Is it better for sustainable fund managers to own oil, tobacco and defence firms in their portfolios or try to exclude them entirely? Many investors may feel strongly that if they are investing in an ESG or impact fund then it should exclude certain “unethical” sectors.

But companies in controversial areas, such as BP (BP.) and Philip Morris (PM), are investing billions in improving their public image and trying to “future-proof” their business against inevitable change. Investors who shun such firms may miss out if these efforts pay off in the long-term.

The issue is not clear cut, says Morningstar’s global head of sustainability research Jon Hale in a recent article: “Wouldn't another investor come along to take the place of the ‘responsible’ investor?

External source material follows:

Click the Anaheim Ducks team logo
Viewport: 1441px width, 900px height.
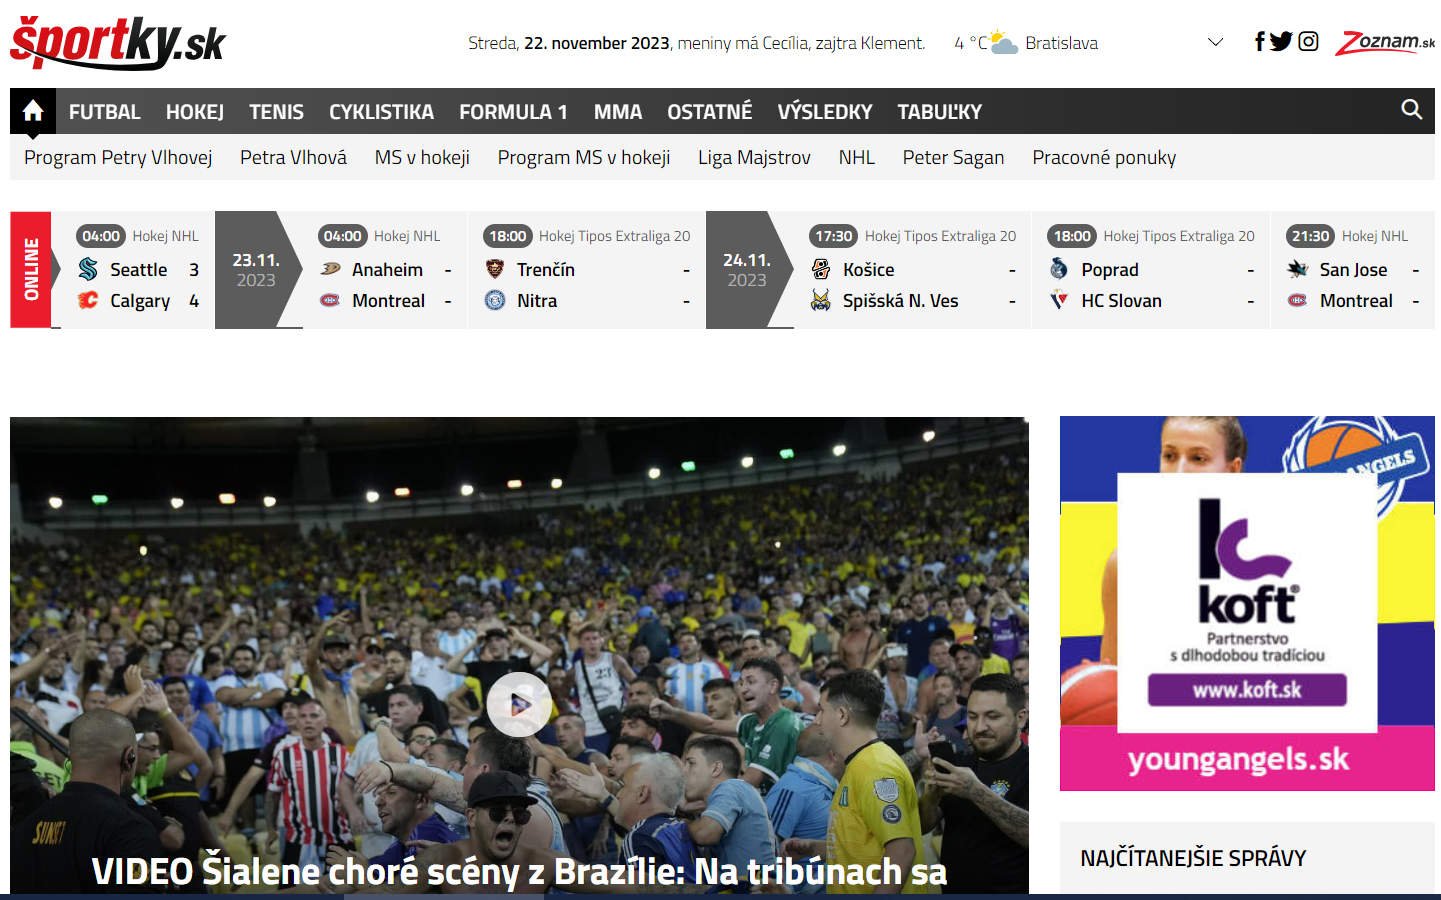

And if enough investors shun a company's stock, it could become undervalued and end up outperforming for those who don't have any problem investing in it.”

Hale argues that the point of environmental, social and governance (ESG) based investing is not to sort the “responsible” from the “irresponsible” companies from each other, but to “identify companies that are more effectively addressing the significant ESG issues they face today”. The point is to use ESG to “enhance the financial value” of the stocks you own rather than to find a perfect mirror of your values.

On the flipside, however, avoiding seemingly “harmful” companies may be effective in driving change; firms are more worried than ever about their reputations and how they are perceived. Avoidance can also be a pure financial call too, as you are refusing to back companies which are likely to underperform in a sustainable future environment.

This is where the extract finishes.